*EXERCISE REQUIREMENTS*
Beginning with the line that contains "Given: Toggle the 0 message(s) filter button", print each line to the end of the data exactly. Omit the pictures.
Start of Block
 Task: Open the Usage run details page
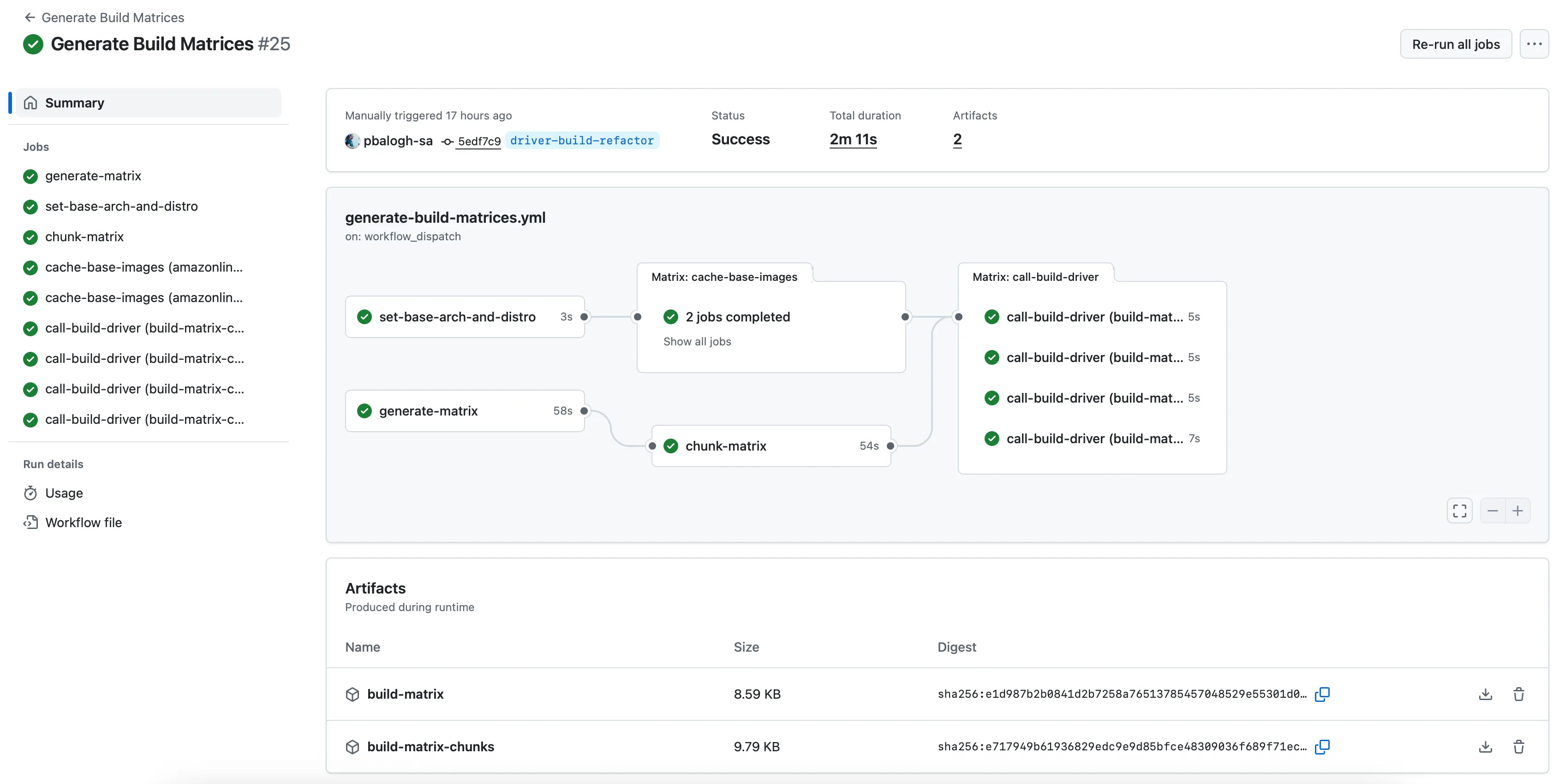[x=64, y=493]
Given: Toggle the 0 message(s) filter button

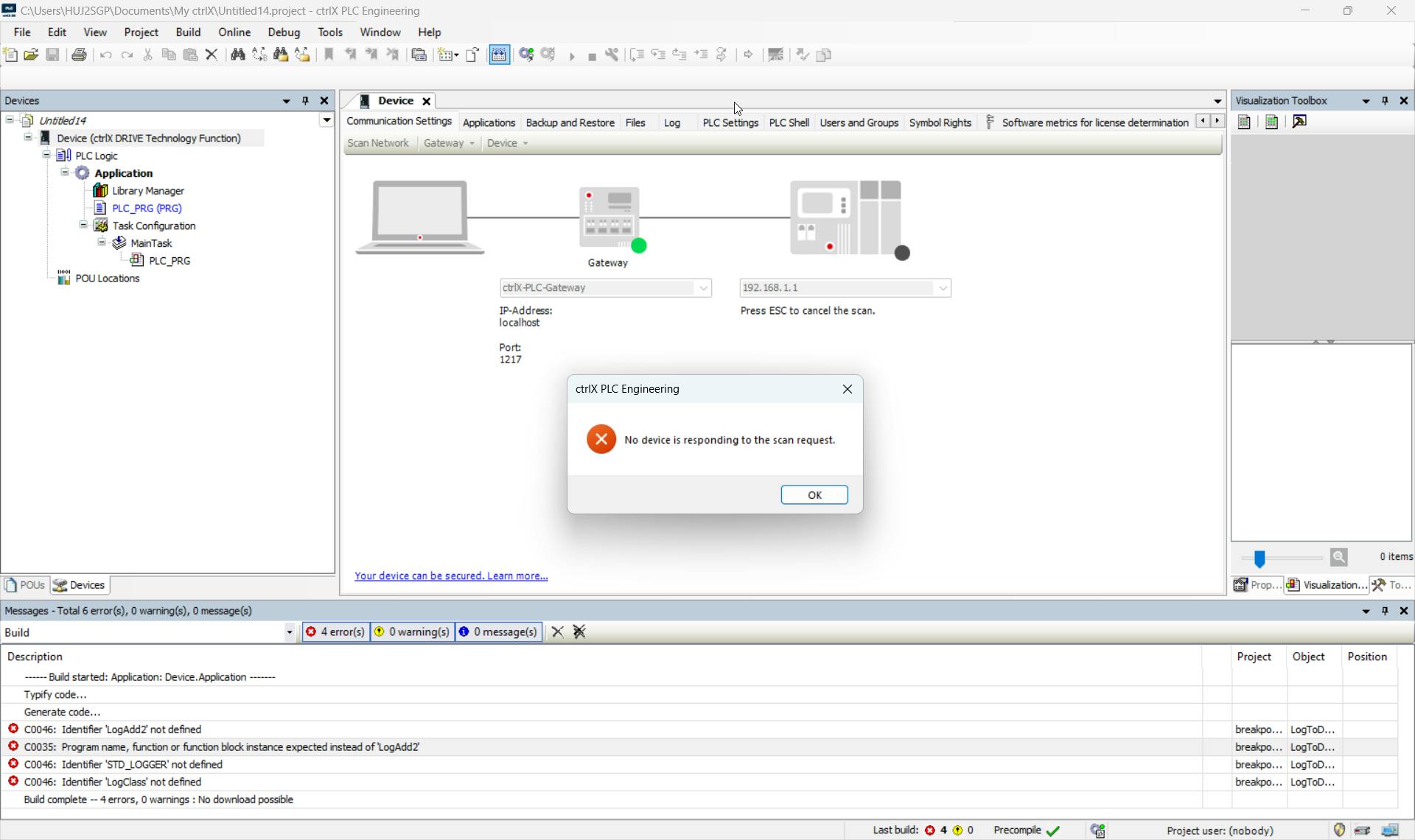Looking at the screenshot, I should click(x=498, y=631).
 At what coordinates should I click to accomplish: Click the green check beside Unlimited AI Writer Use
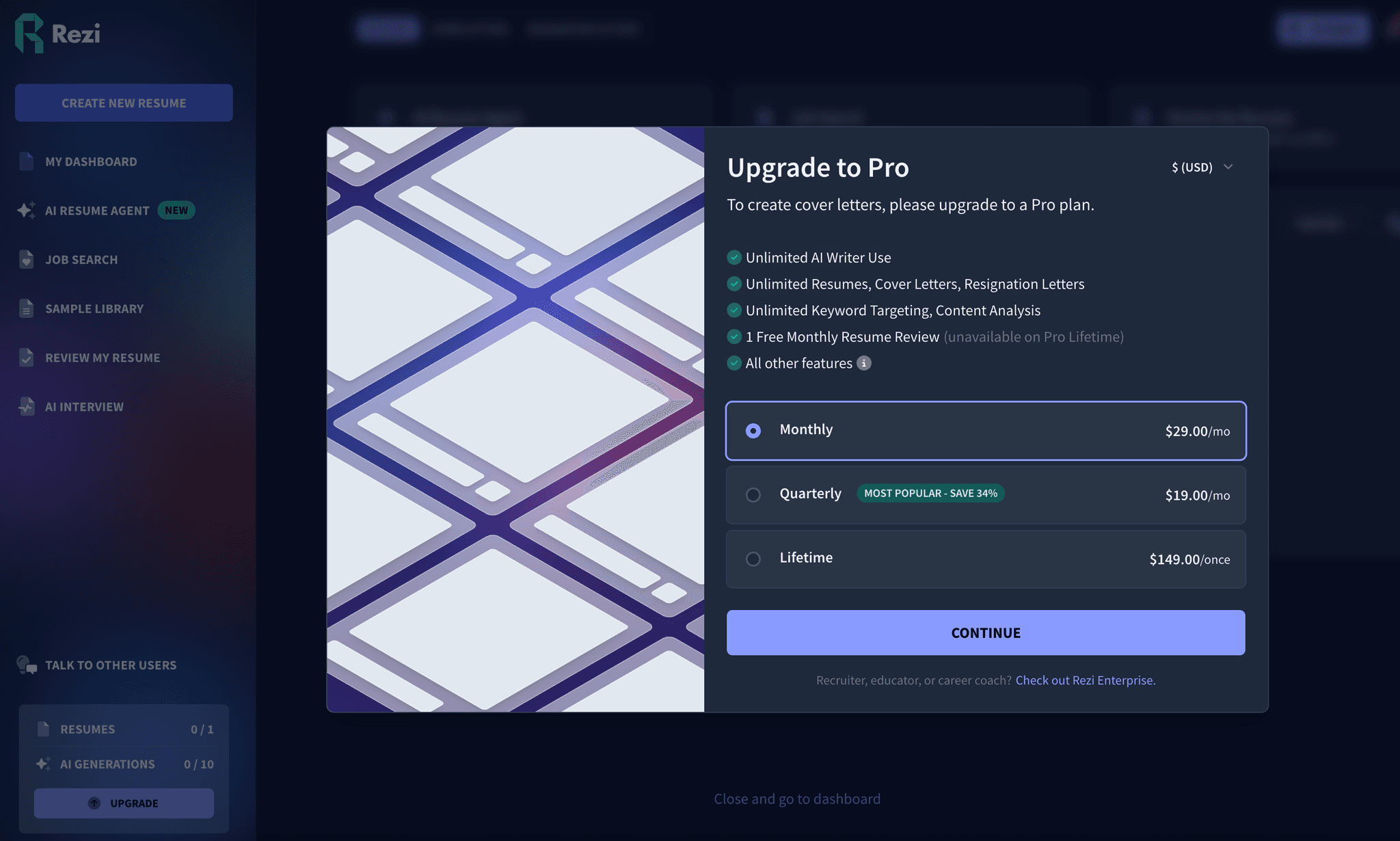point(733,257)
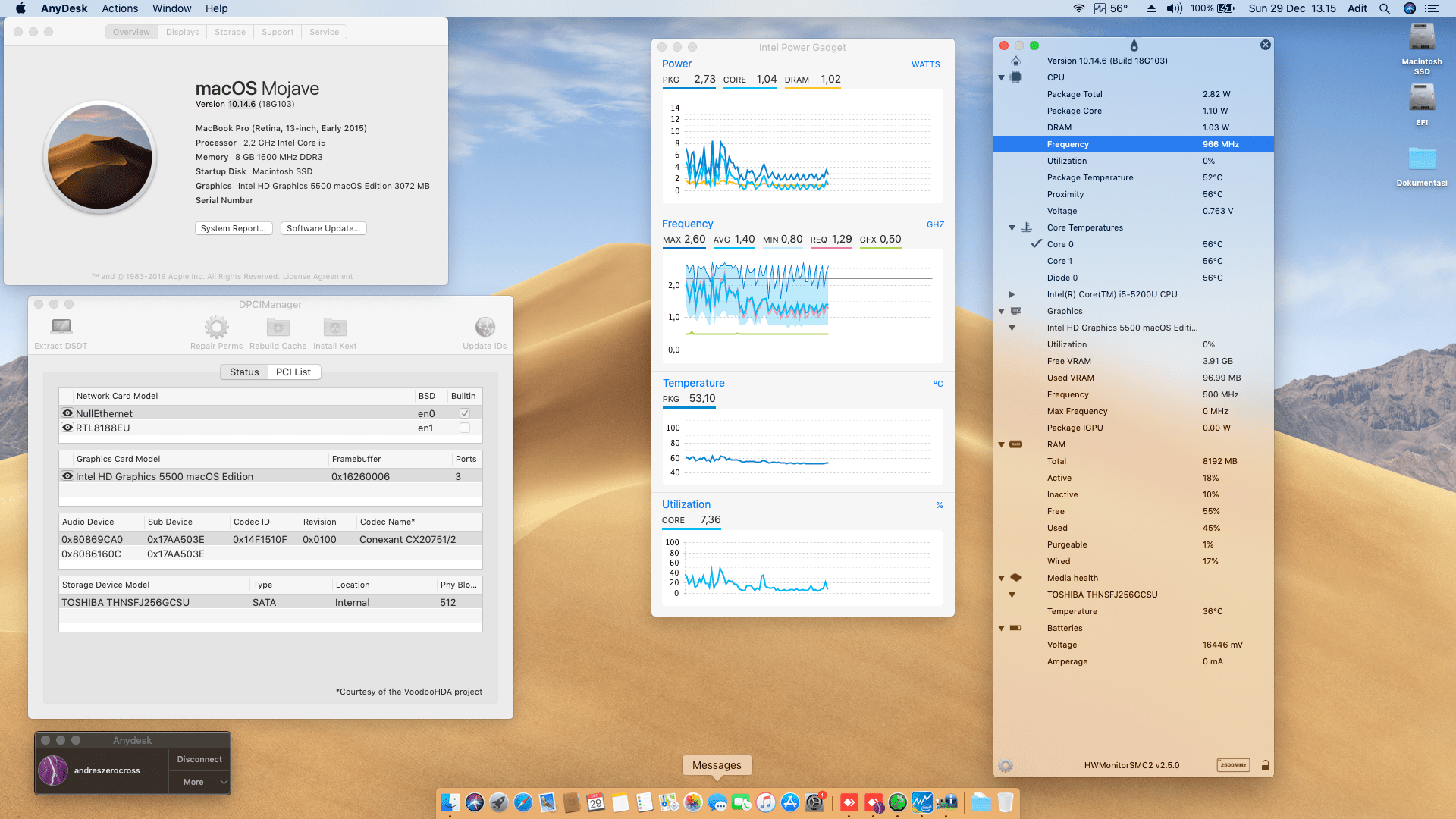Viewport: 1456px width, 819px height.
Task: Click Disconnect in Anydesk panel
Action: [x=199, y=759]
End of Block
*SOLUTION FOR THIS EXERCISE*
Given: Toggle the 0 message(s) filter button

Looking at the screenshot, I should click(x=498, y=631).
 At what coordinates should I click to accomplish: Click the green check beside Unlimited AI Writer Use
point(733,257)
Viewport: 1456px width, 819px height.
Task: Click Disconnect in Anydesk panel
Action: [x=199, y=759]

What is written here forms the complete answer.